Nadya and I take lunch sitting beside an insectivorous pitcher plant at the top of the gorge. From here, to return to civilization, we must head south over the “windswept barrens” to Gros Morne Mountain and descend at Ferry Gulch.

Lost in The Barrens

“I tell you, this trail ISN’T going in the right direction.”

I look down at the trail, reluctant to abandon it. It’s a nice trail, seductively indented with moose tracks and boot prints.

“Well, maybe it swings around and then winds its way up to the saddle.”

“Let’s take another bearing,” Nadya says reasonably. I stop and unfold the map. We have it in a fancy transparent case with a cord that goes over the shoulder; I’ve attached the compass to the corner by means of a shoelace so we don’t lose it. This is the third bearing we’ve taken in ten minutes.

Gros Morne trees

“North is in that direction. No, wait. We have to factor in declination. Add 21 degrees.” I rotate the map. “Now, there should be a pond somewhere… over there.” I point to the east.

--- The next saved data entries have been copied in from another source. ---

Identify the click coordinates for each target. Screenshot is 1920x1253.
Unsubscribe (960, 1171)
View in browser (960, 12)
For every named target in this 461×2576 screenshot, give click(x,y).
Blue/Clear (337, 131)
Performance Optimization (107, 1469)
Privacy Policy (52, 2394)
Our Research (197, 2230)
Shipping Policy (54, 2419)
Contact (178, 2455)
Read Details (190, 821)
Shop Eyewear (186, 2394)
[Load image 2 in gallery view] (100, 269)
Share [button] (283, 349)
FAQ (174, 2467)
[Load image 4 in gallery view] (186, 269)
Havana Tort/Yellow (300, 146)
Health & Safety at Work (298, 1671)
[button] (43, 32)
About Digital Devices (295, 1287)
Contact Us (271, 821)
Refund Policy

“There’s no pond. Why are they called ponds and not lakes?”

“I have no idea.” I think of a pond in town with model boats and a fountain. Our map is speckled with ponds, some of them with funny names like Candlestick Pond and Spike Knee Pond. Ninety percent of them don’t have names.

“Ok, I’ll take a bearing and then you take one and we’ll confer,” I say.

“We should probably go back to the corner of Marks Pond because right now we don’t know where exactly we are on the map.”

“Good idea.” We turn around and head back the way we’ve come.

Twenty-four hours have passed since we ascended the tablelands. I can understand why they call this place “the barrens.” Most of it is marshy tundra, lakes, and tuckamore. Tuckamore is a local term for dwarf balsam fir and spruce trees, arrested in growth by hard frosts and twisted into torturous shapes by the wind, akin to krummholz in the Alps. Apparently, tuckamore can be as much as six hundred years old. The going has been tough, the tablelands far hillier than we expected and the ground so saturated with water it’s like walking on a sponge. Four times porridgey peat bog has swallowed my foot to the ankle.